= Ardwick Hall =

Ardwick Hall was a large country house set amongst grounds and conservatories on the eastern side of Ardwick Green in Manchester.

Ardwick Hall was constructed at some time before 1794, though there may have been an older Ardwick Hall which was associated with the locally prominent Birch family. The new house was originally occupied by Samuel Hyde, after his death the hall was passed on to linen merchant Robert Hyde who was the uncle of British textile mill owner Samuel Greg (1758–1834). Robert died in 1785, and the Hall was inherited by brother Nathan Hyde, who owned it until his death on 24 October 1795. It was owned in the mid-19th century by textile magnate John Kennedy.

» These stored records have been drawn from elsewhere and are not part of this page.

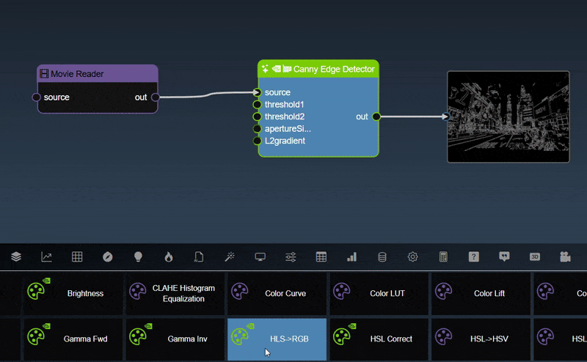Select the flame icon in toolbar
The image size is (587, 362).
click(168, 257)
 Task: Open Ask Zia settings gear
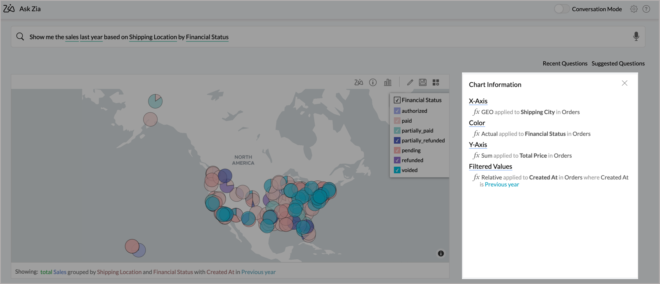[x=634, y=9]
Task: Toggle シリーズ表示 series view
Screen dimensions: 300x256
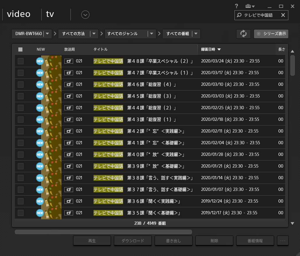Action: 271,34
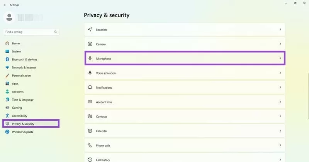
Task: Click the Calendar icon
Action: (90, 131)
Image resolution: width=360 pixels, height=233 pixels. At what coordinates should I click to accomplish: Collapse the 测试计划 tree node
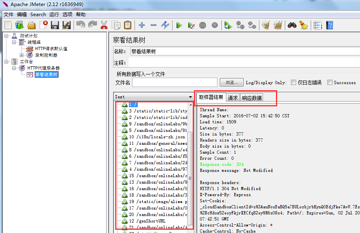(x=6, y=36)
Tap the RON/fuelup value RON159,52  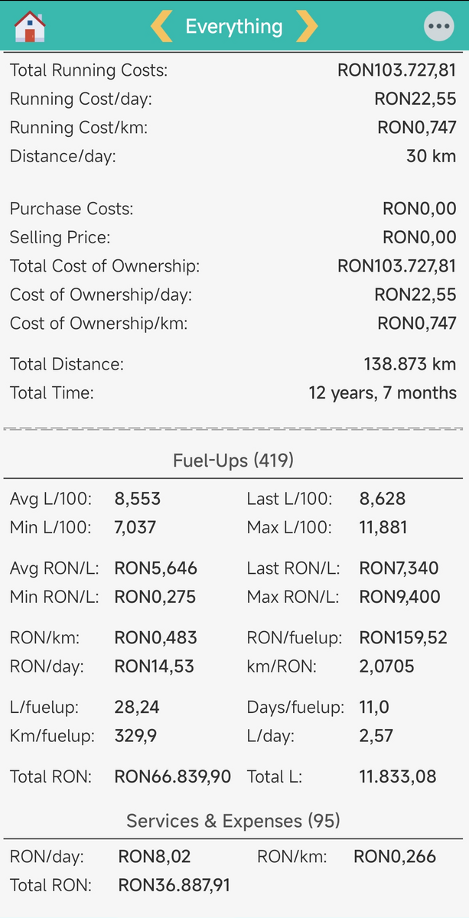(403, 637)
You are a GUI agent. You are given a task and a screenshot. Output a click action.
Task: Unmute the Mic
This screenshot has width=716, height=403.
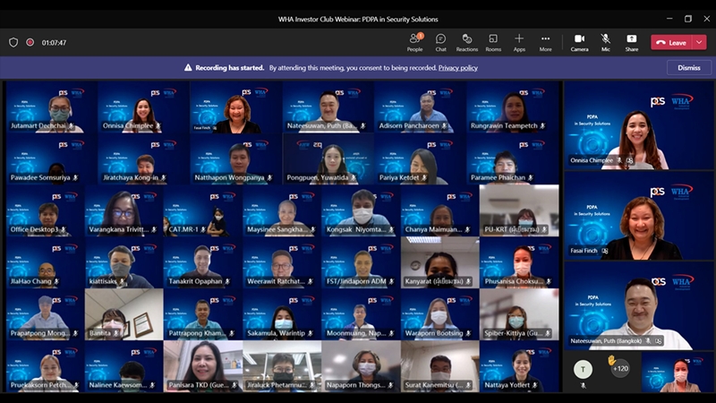pos(605,41)
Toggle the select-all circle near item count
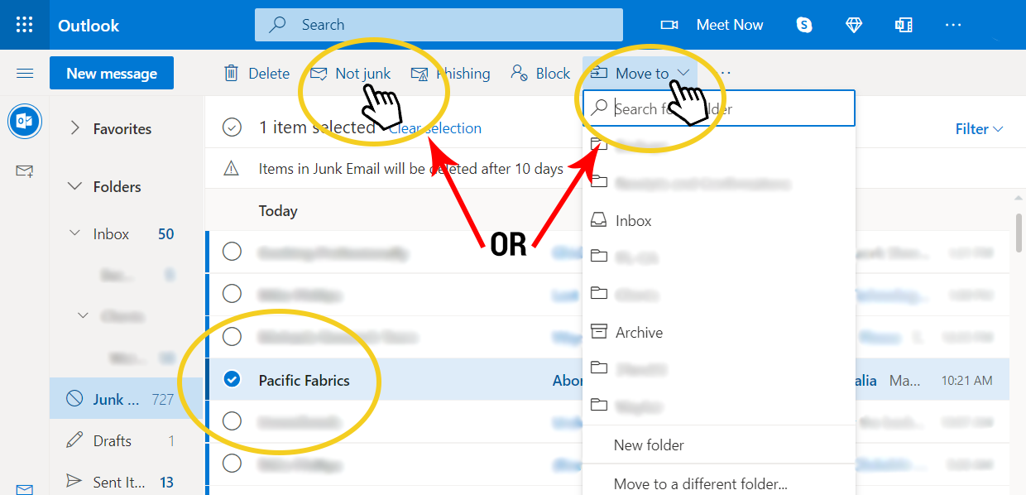 232,127
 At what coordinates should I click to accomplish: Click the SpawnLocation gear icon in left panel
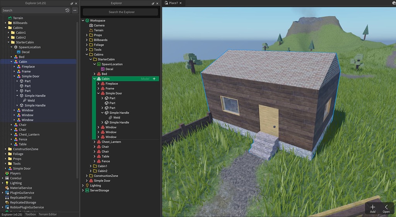tap(15, 47)
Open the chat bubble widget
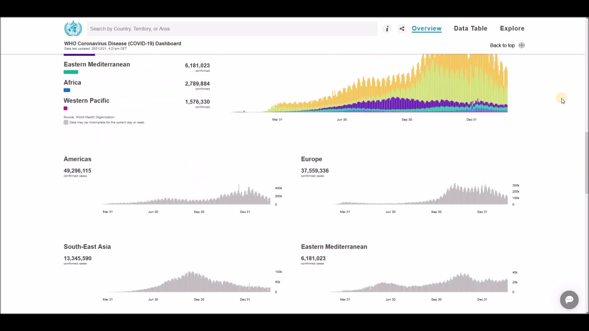 click(x=569, y=300)
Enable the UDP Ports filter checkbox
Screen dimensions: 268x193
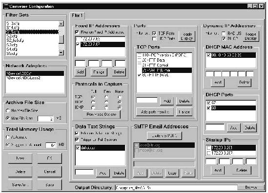[154, 39]
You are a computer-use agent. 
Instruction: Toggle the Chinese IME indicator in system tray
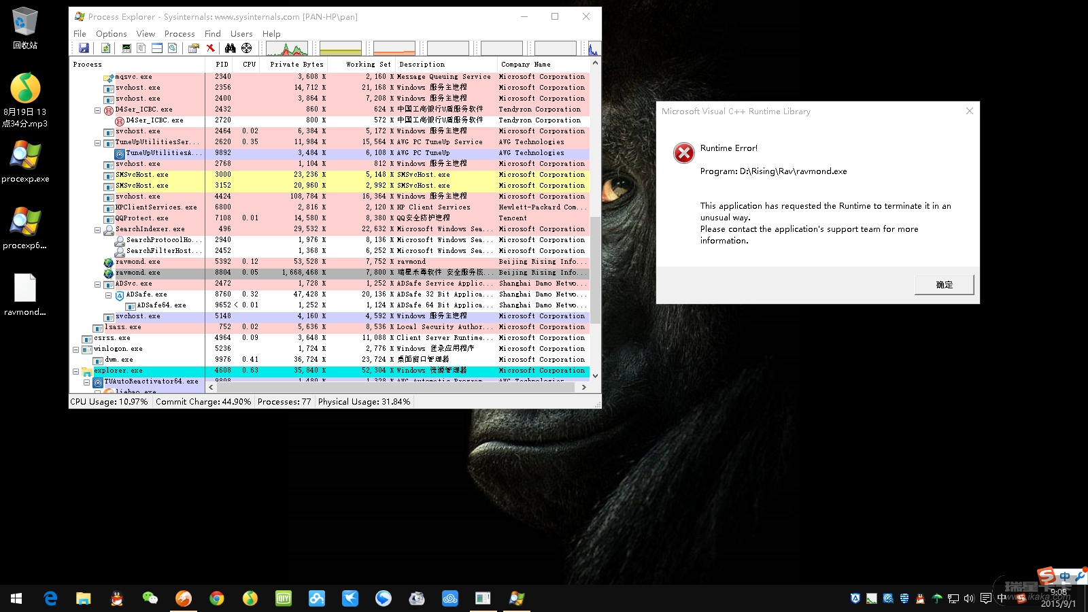click(1002, 598)
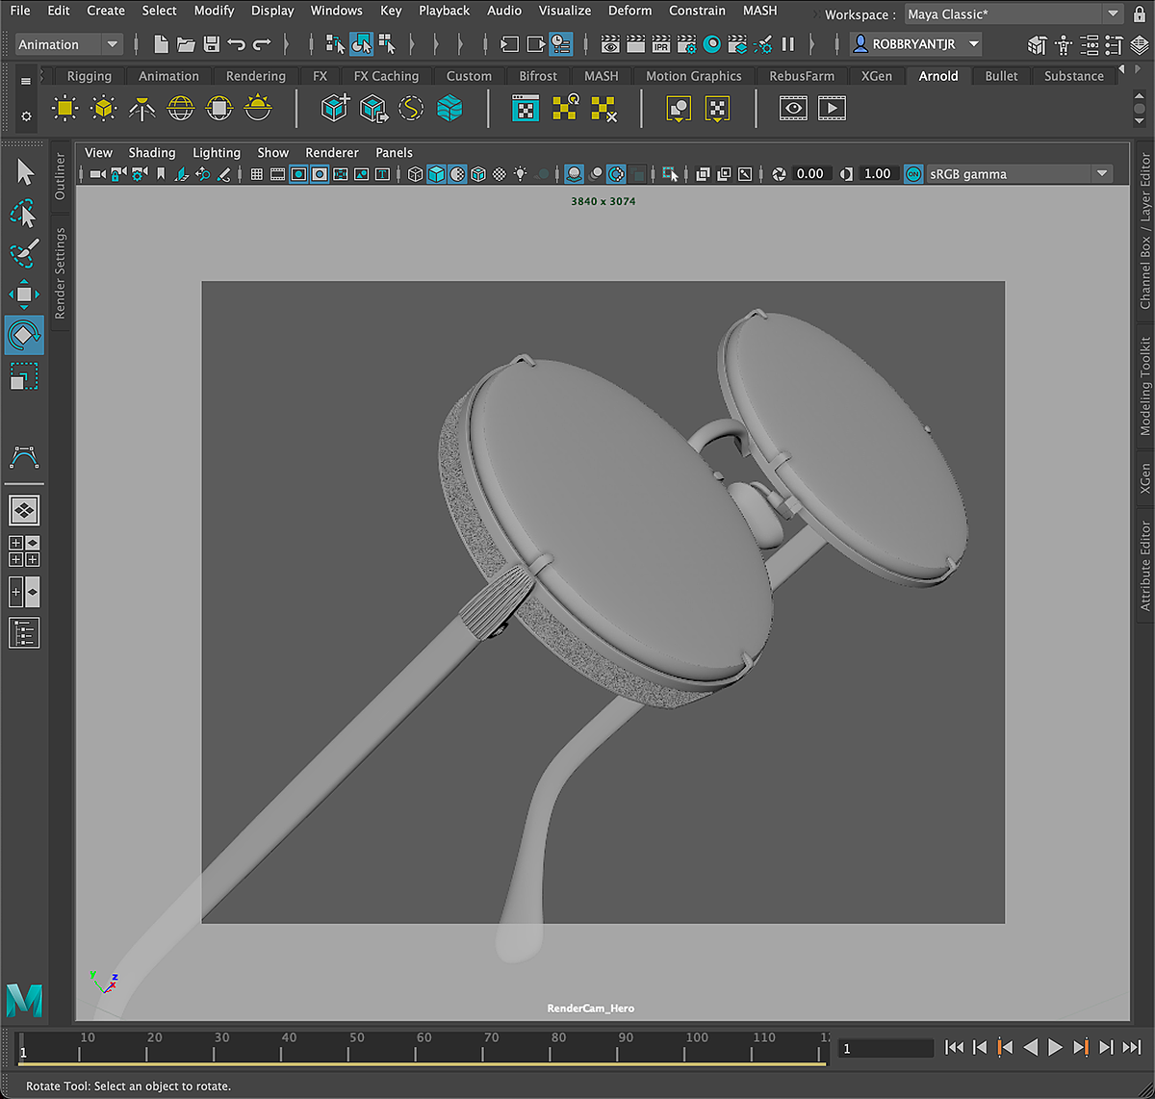Create an Arnold Skydome light from shelf
This screenshot has width=1155, height=1099.
(181, 109)
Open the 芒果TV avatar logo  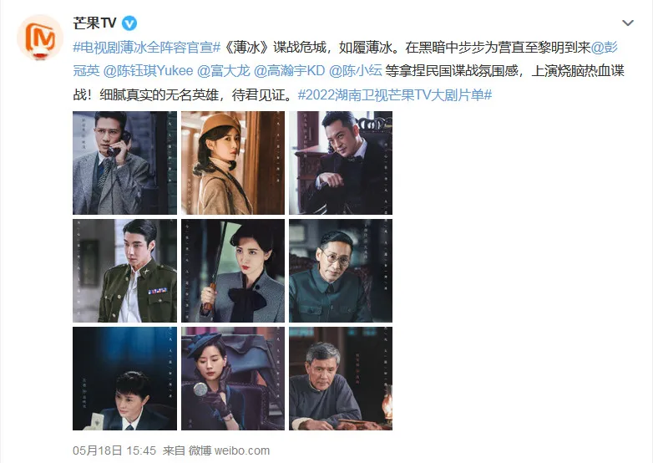tap(40, 38)
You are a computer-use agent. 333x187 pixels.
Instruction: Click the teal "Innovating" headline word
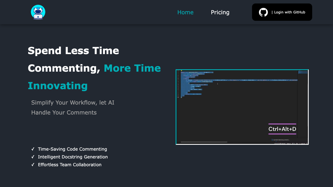(x=58, y=86)
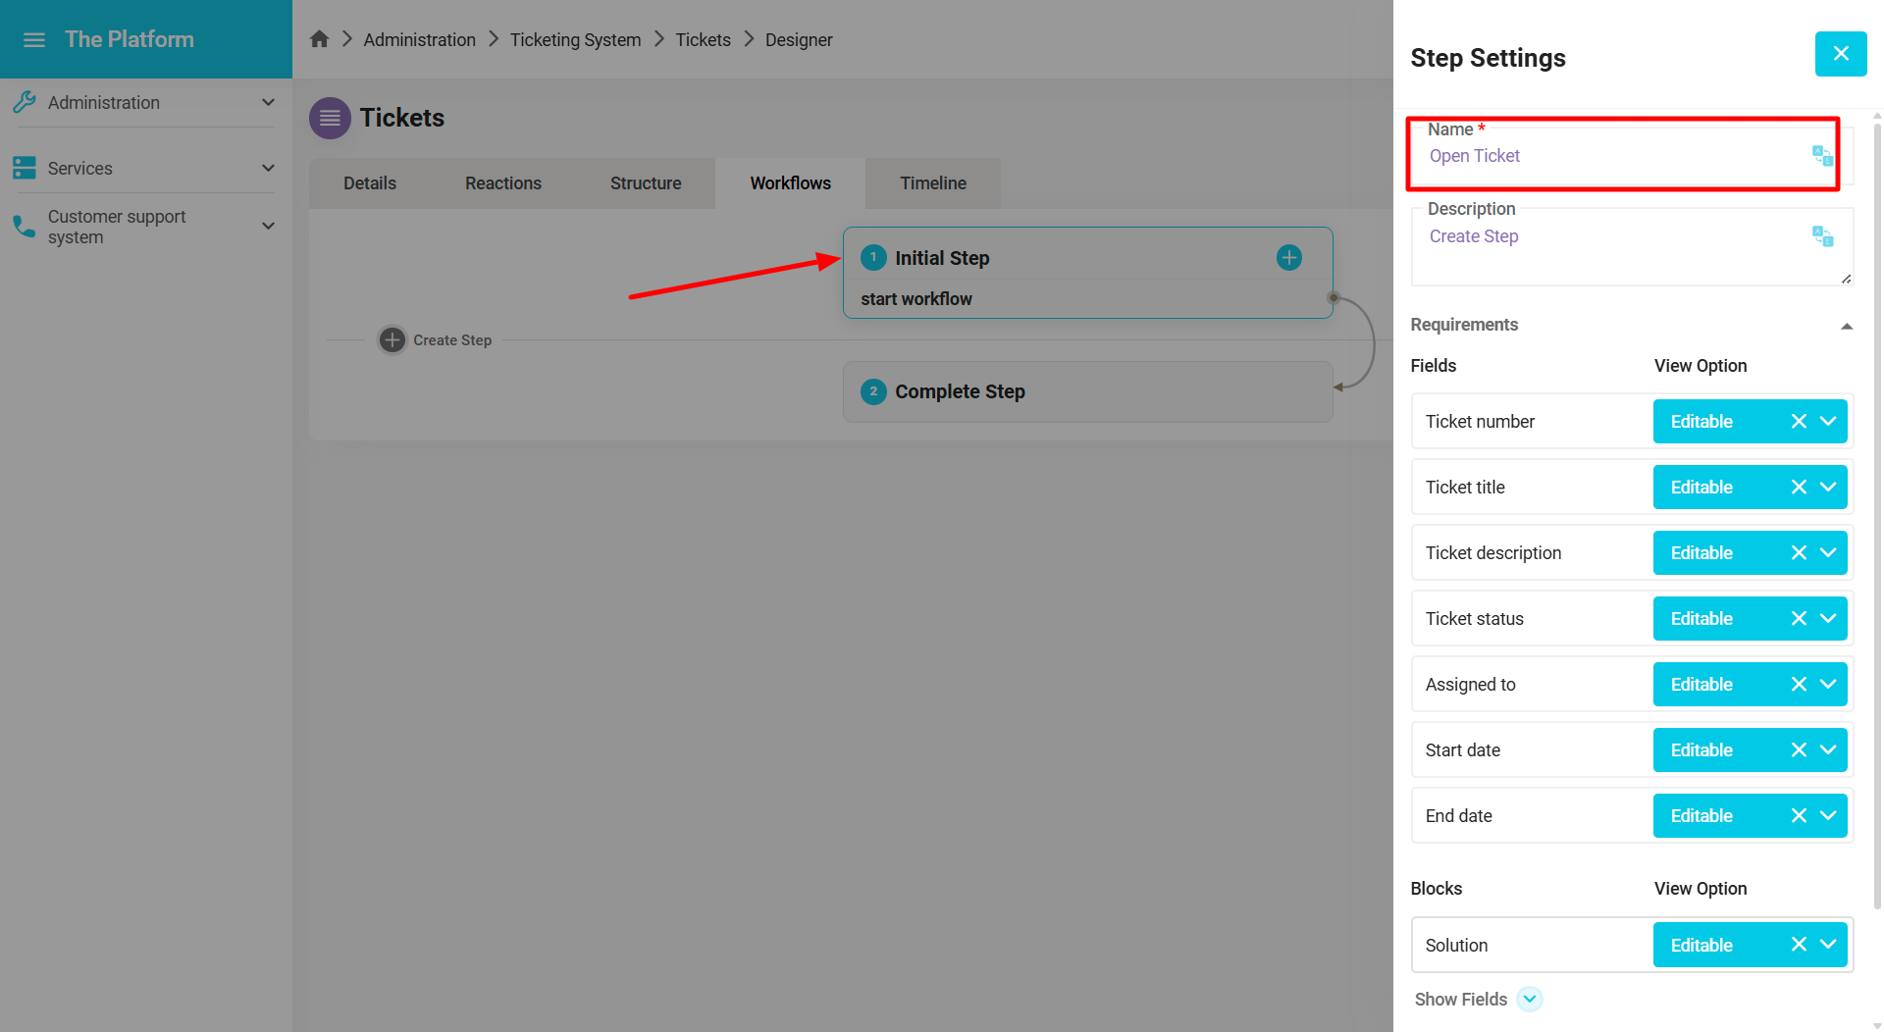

There were large gardens in front of the Hall, which looked onto Ardwick Green. These grounds were developed in the early 20th century to form the Empire Music Hall and adjoining cinema and billiards hall. The land to the north of the Hall, abutting Dolphin Street, was developed in the late 19th century with a large factory. Ardwick Hall remained standing, hidden amongst surrounding development until the 1970s when it was demolished. Although the hall has now gone, one part of the pre-1794 house still survives as part of the adjacent factory, where a short service wing of the original house, as seen on the 1794 map of the area, remains in-situ.